Im Fall des Brandanschlags auf das Grundstück des Brandenburger Antisemitismusbeauftragten Andreas Büttner hat die Generalstaatsanwaltschaft zwei Verdächtige ermittelt. Beide stammen aus dem persönlichen Umfeld des Geschädigten, wie Büttner gegenüber der Deutschen Presse-Agentur (dpa) bestätigte.
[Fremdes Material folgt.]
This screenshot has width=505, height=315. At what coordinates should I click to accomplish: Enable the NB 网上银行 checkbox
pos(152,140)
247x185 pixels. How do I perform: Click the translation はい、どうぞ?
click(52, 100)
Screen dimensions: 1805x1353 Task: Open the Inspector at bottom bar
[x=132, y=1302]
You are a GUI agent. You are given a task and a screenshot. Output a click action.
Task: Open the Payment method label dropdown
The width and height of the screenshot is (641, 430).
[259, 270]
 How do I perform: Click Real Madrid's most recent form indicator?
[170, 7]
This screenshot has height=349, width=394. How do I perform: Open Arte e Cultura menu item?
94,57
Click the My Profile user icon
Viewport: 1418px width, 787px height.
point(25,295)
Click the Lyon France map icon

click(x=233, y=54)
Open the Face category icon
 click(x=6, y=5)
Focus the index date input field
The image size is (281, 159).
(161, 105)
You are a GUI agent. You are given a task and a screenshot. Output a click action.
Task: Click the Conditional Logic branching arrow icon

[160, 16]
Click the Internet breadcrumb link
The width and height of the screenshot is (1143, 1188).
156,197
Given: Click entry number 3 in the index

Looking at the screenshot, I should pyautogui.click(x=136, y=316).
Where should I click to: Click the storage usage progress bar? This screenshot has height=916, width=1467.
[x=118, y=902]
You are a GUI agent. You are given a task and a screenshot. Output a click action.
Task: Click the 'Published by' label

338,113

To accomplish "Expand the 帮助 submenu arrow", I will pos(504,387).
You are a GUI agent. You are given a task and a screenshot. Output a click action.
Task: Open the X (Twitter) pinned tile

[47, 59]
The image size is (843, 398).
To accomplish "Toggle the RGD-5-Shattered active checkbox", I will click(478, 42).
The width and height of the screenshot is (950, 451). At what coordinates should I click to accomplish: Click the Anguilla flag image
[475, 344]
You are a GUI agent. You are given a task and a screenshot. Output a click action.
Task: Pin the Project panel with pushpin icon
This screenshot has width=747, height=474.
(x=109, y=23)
Nach Angaben eines Sprechers der Generalstaatsanwaltschaft des Landes Brandenburg seien im Ermittlungsverfahren wegen gemeinschaftlicher Brandstiftung zwei Beschuldigte „namhaft“ gemacht worden.
Büttner: „Ich bin geschockt“
„Gestern und heute wurden unter anderem exekutive Maßnahmen in zwei anderen Bundesländern durchgeführt“, hieß es. Weitere Auskünfte erteilte die Behörde zunächst nicht. Büttner erklärte gegenüber der dpa, bei den beiden Verdächtigen handele es sich um Bekannte, mit denen er 2023 eine Firma im Solarbereich gegründet habe. Die Gesellschaft habe jedoch nie Projekte realisiert.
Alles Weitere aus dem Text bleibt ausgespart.